- **Provided material**:
:::

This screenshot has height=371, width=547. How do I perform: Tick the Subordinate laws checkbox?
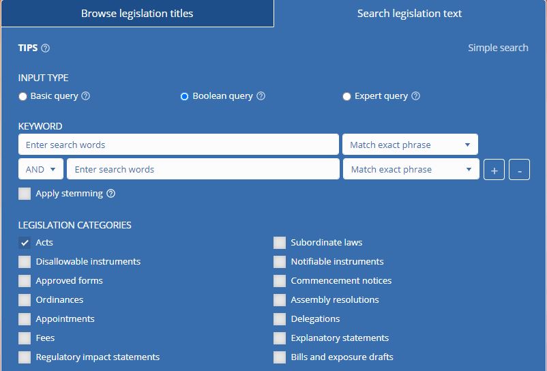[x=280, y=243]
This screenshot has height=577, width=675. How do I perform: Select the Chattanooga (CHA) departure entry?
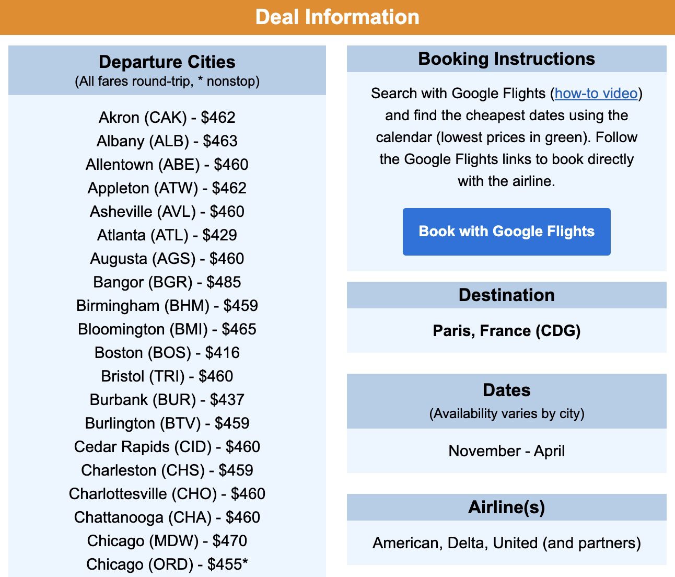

:::

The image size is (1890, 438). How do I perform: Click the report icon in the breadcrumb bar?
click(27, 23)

:::

- **About this task**: Write out the lines above from the one with "This screenshot has height=371, width=547." through the one with "This screenshot has height=577, width=675.", ends included, exactly; no picture goes in.

- **Answer box**:
This screenshot has height=371, width=547. How do I perform: Tick the Subordinate laws checkbox?
[x=280, y=243]
This screenshot has height=577, width=675. How do I perform: Select the Chattanooga (CHA) departure entry?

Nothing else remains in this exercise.